[START OF Text]

Patent enforcement: It's your move, Apple

Apple holds enforceable patents on products that make other phone and tablet manufacturers guilty of criminal patent and trademark infringement. It's up to Apple to decide what to do next.
Written by Ken Hess, Contributor

Mirror, mirror

Mirror, mirror

Many who read my recent BTL post, Apple is right to protect its iPad design patent, unsurprisingly either misread or misinterpreted what I wrote about the situation. Apple has launched several suits to protect its patents in the US, Europe and Australia. And, for your information, the lawsuits are because Apple is protecting its intellectual property (IP) contained in several of its patents. Those patents go deeper than the "rounded corners and flat black slab" that so many pointed out as Apple's patent design.

I stated in the original post that, "...Apple designed, patented and marketed (successfully) their iPad design and they have a right to protect that by enforcing their patent." A true and undeniable statement.

Other true and undeniable facts about Apple vs. Samsung (and others) suits:

  • The injunction in the German court was a patent enforcement action. Read the original German article: Circles: Apple stops selling Samsung's iPad competitor in Europe.
  • U.S. Patent No. 5,946,647 on a "system and method for performing an action on a structure in computer-generated data" (in its complaint, Apple provides examples such as the recognition of "phone numbers, post-office addresses and dates" and the ability to perform "related actions with that data"; one example is that "the system may receive data that includes a phone number, highlight it for a user, and then, in response to a user's interaction with the highlighted text, offer the user the choice of making a phone call to the number")

[END OF Text]
[START OF Data block]

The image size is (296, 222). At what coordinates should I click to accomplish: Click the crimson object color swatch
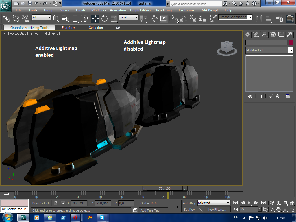coord(291,42)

[END OF Data block]

Tasks and exercises:
1 - From the Apple patent article, reproduce word for word the passage running from "Other true and" up to and including "competitor in Europe.".
2 - In the Apple patent article, which places are named as where Apple has launched suits to protect its patents?

Solutions to the problems:
1 -
Other true and undeniable facts about Apple vs. Samsung (and others) suits:

  • The injunction in the German court was a patent enforcement action. Read the original German article: Circles: Apple stops selling Samsung's iPad competitor in Europe.

2 - The US, Europe and Australia.